--- Material supplied Enclosed Below ---
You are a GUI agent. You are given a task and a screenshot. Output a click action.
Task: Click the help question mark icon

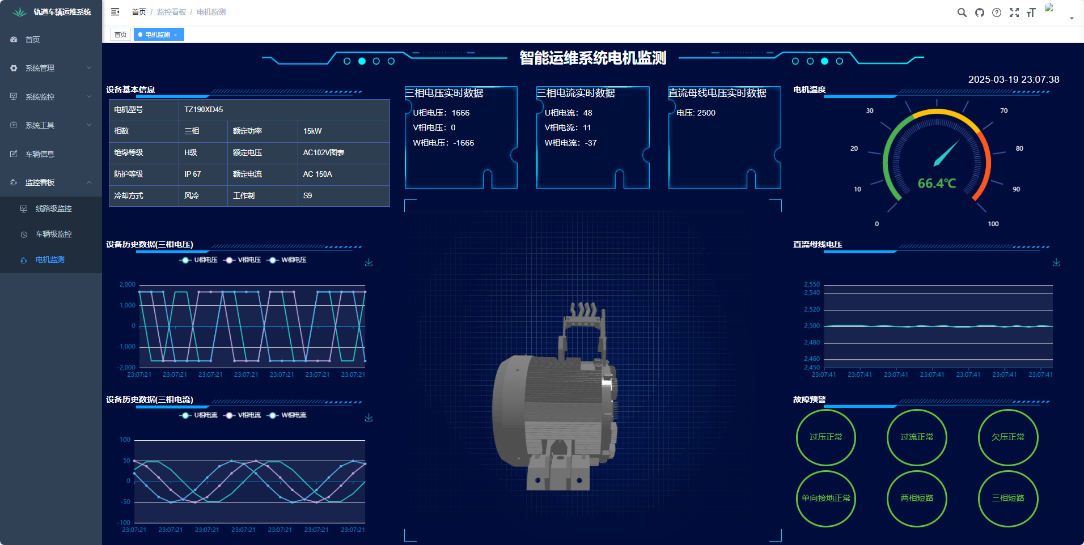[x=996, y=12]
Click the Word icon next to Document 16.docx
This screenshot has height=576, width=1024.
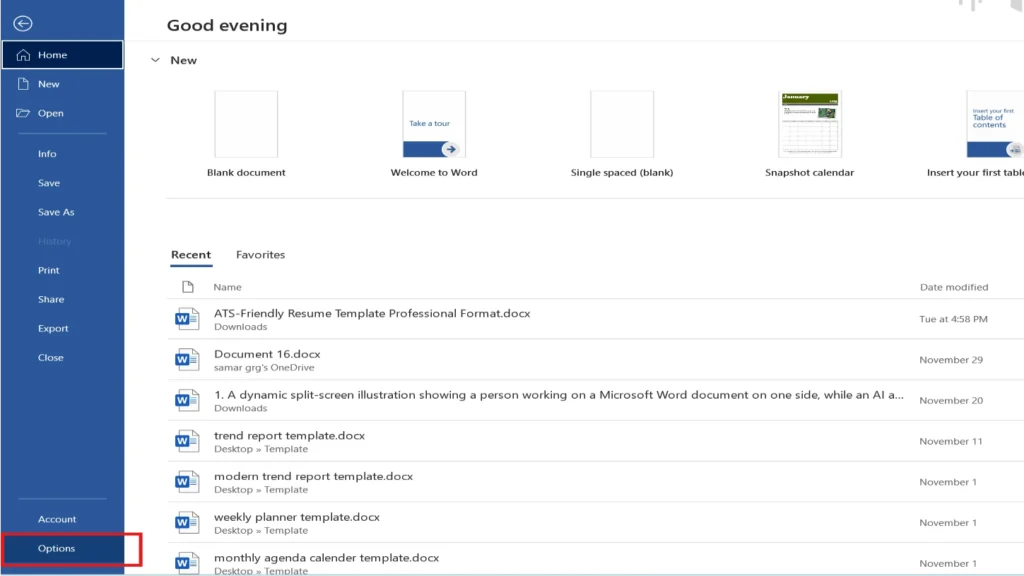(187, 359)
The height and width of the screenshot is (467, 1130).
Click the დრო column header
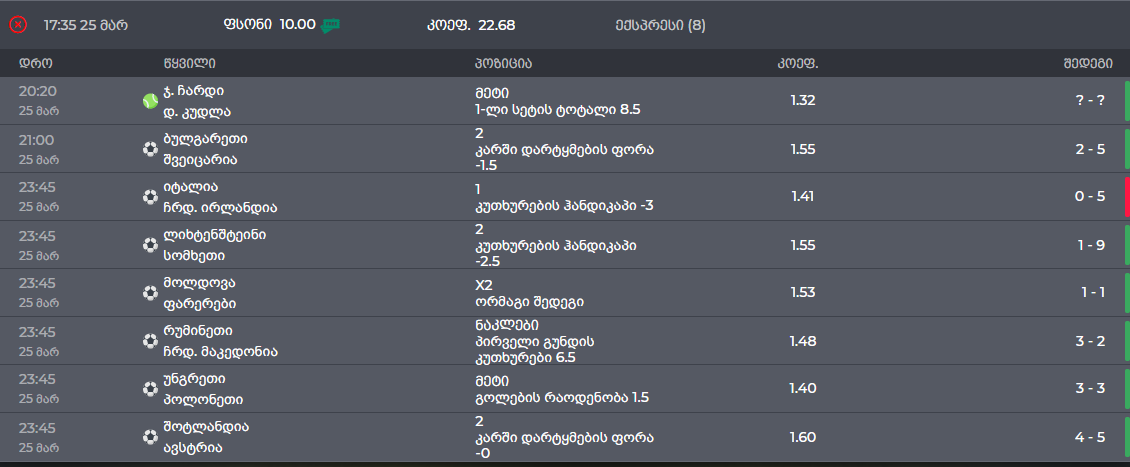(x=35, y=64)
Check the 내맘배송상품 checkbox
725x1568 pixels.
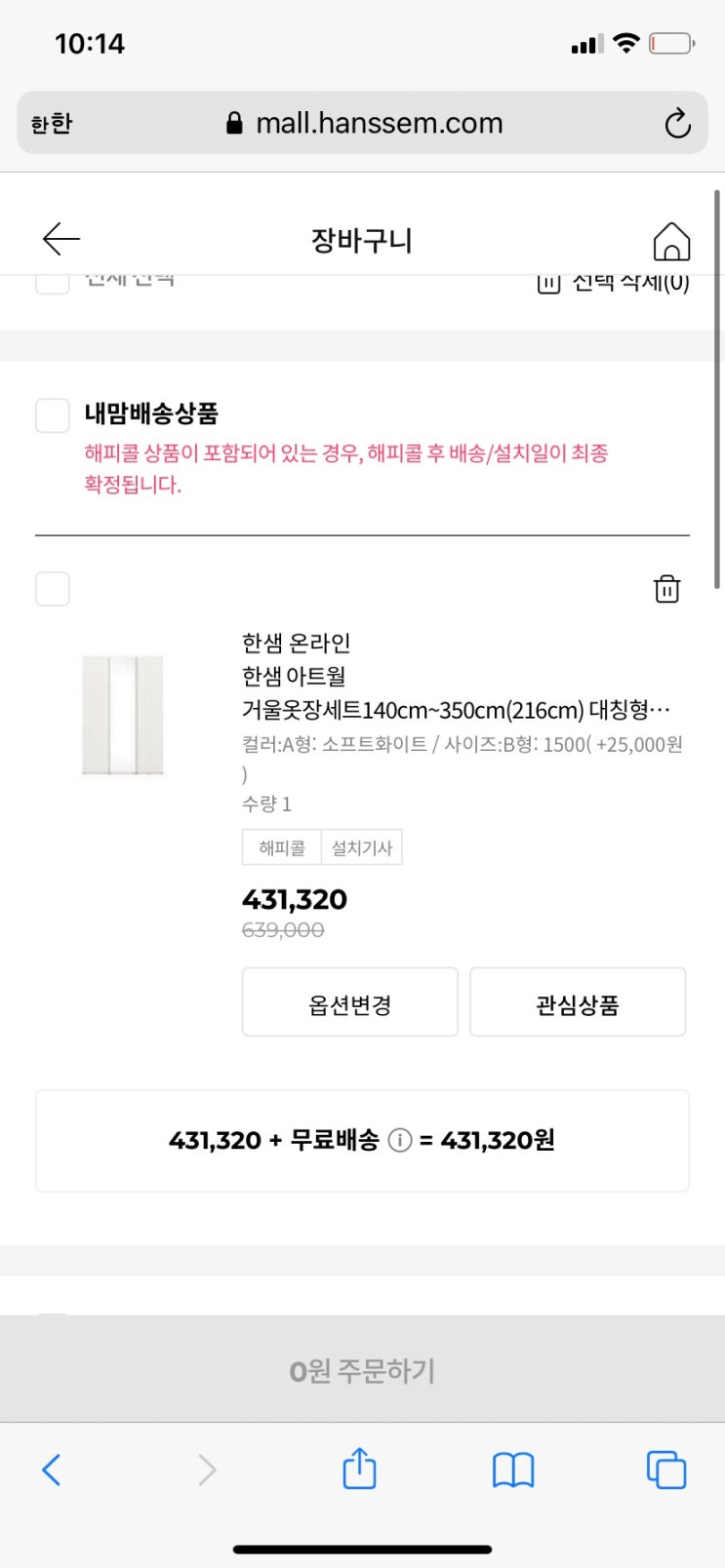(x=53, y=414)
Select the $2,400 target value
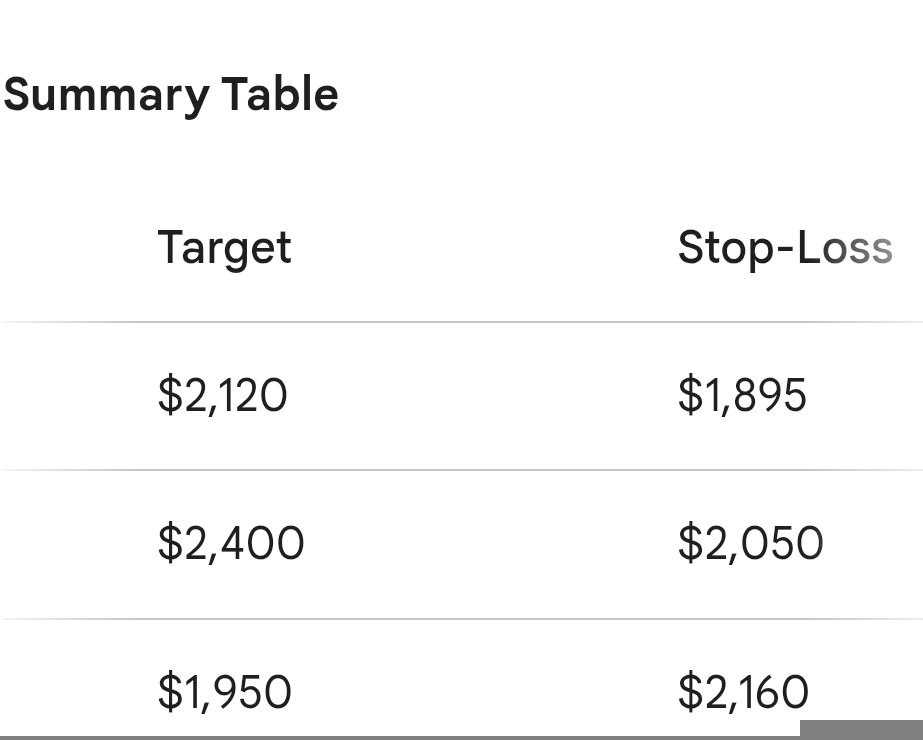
--- End of Enclosed Material supplied ---
Aim of the exercise: Output the records exactly, and let none of their pictures appear in the copy.

Task result:
You are a GUI agent. You are given a task and a screenshot. Output a click action.
Task: Click the help question mark icon

[x=996, y=12]
Click the Word icon next to Document 16.docx
This screenshot has height=576, width=1024.
(187, 359)
The height and width of the screenshot is (467, 1130).
Click the დრო column header
(x=35, y=64)
Check the 내맘배송상품 checkbox
725x1568 pixels.
(x=53, y=414)
Select the $2,400 target value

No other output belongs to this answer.